How to ensure data privacy?
Your applications or vendors should follow the recommendations laid out by the GDPR when it comes to storing and handling data — pseudonymization. The below are a few techniques:
- Encryption: Scramble data into an unreadable form by making use of encryption and decryption keys. Make sure the keys are different (asymmetric encryption) and store them in different places, separate from the pseudonymized data.
- Masking: Hide important parts of data but still provide a certain degree of identification (e.g. credit card numbers like **** **** **** 4242) without modifying the original data.
- Tokenization: Replace sensitive data with non-sensitive data (i.e. surrogate value called a token) and store the information separately.

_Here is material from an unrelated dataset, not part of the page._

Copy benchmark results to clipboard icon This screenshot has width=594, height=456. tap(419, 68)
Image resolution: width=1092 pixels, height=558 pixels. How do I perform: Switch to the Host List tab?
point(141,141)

Measures to take in strengthening security within the company
- Provide training and guidelines: Humans are vulnerable to social engineering and is often one of the major factors causing security breaches. Ensure that employees know what information should be kept within the company and their responsibility in keeping it safe. Prepare a set of guidelines that carefully outlines the best practice of data protection and steps to take to minimize disruption and loss from a security breach.

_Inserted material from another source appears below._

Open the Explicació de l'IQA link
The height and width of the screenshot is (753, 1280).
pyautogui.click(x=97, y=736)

- Perform regular privacy audits within the company (e.g. certify firewalls, anti-virus software, data accuracy and quality) and track partners and/or vendors’ usage of the company’s data passed on to them, including customers’ personal information.
- Do not store private information like database credentials and API keys in the server (including the source code, database, and environment variables), even if it is encrypted.
- Implement Role Based Access Control: In a system, most users do not need to have administrator authority to carry out their daily tasks. Limiting the users to only gain access to information that pertain to them can significantly lower the chances of the company’s sensitive or confidential information being compromised, especially when the daily user base is large.
- Use Multi-Factor Authentication (MFA): Prompt customer for two or more means of authentication to verify their identity. In comparison to only using a single password, MFA offers a better protection for user credentials and resources that the user has granted access to.
Data security is often overlooked because for most businesses, it is merely a cost centre and the return on investment is hard to justify due to the intangible nature of data security’s role in daily operations. Hence, companies may be motivated to only meet the bare minimum standards as outlined by the law. However, in the long run, data security can pose huge threats on the company’s financials and reputation. Like most other spending, it is impossible to dedicate an infinite amount of budget on security. By doing risk and cost-benefit analyses, you can come up with a strategy that balances between cost and security and can potentially turn that into a competitive advantage!